O ministro Dias Toffoli declarou-se suspeito nesta quarta-feira (11) para participar do julgamento que analisará a prisão preventiva de Daniel Vorcaro, dono do Banco Master.
A declaração desobstruiu o caminho para que a Segunda Turma do STF analise, em 13 de março, a ordem assinada pelo ministro André Mendonça — sem o conflito que a presença de Toffoli no colegiado representava.
No mesmo despacho, Toffoli também se declarou suspeito para relatar o pedido de instalação da CPI do Banco Master na Câmara. Um novo sorteio foi realizado e o ministro Cristiano Zanin assumiu a relatoria.

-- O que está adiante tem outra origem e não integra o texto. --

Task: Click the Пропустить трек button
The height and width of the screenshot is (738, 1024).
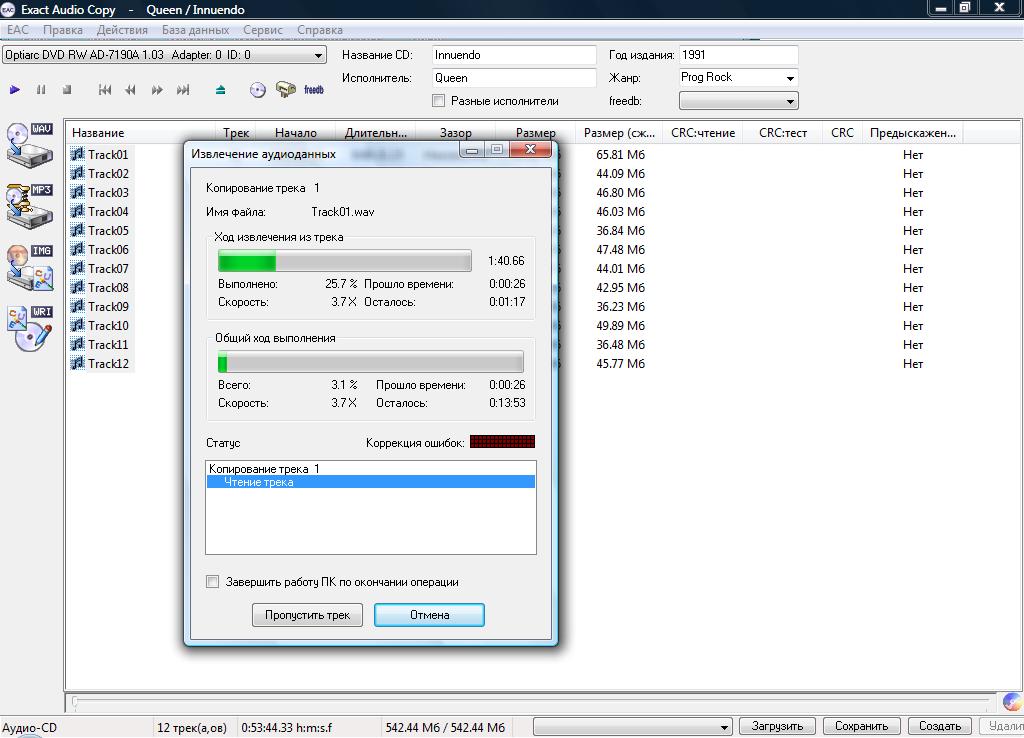Action: pyautogui.click(x=307, y=615)
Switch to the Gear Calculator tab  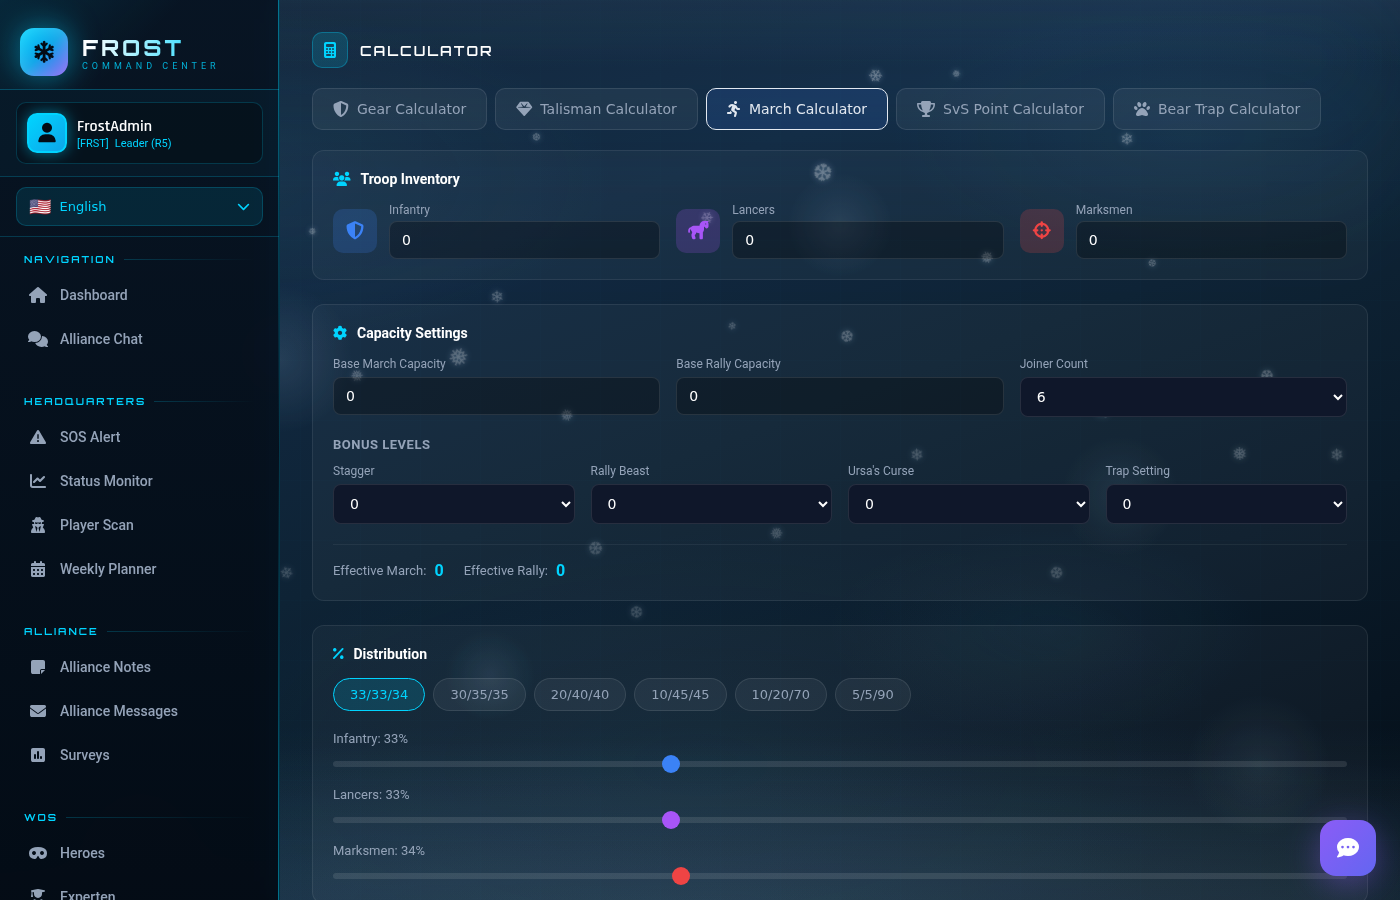pyautogui.click(x=399, y=109)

Por que a suspeição de Toffoli era o nó a resolver
O regimento do STF prevê que decisões individuais — como ordens de prisão — devem ser submetidas ao colegiado do qual o ministro relator faz parte. No caso de Vorcaro, o relator é André Mendonça, membro da Segunda Turma.
O problema: Toffoli também integra a Segunda Turma. Antes de Mendonça, era ele o relator do caso Master. Interlocutores do Supremo afirmavam, porém, que a troca de relatoria não gerou automaticamente suspeição formal — cabendo ao próprio Toffoli fazer essa avaliação num primeiro momento.
A movimentação era esperada: na véspera, a defesa de Vorcaro já estudava levar o caso à Segunda Turma — e a participação de Toffoli no colegiado era justamente o nó que precisaria ser resolvido. Defesa de Vorcaro pode levar caso à Segunda Turma e colocar Toffoli na berlinda
Com a suspeição declarada nesta quarta, o obstáculo foi removido. A Segunda Turma chegará ao julgamento com composição plena e sem questionamentos sobre a imparcialidade do colegiado.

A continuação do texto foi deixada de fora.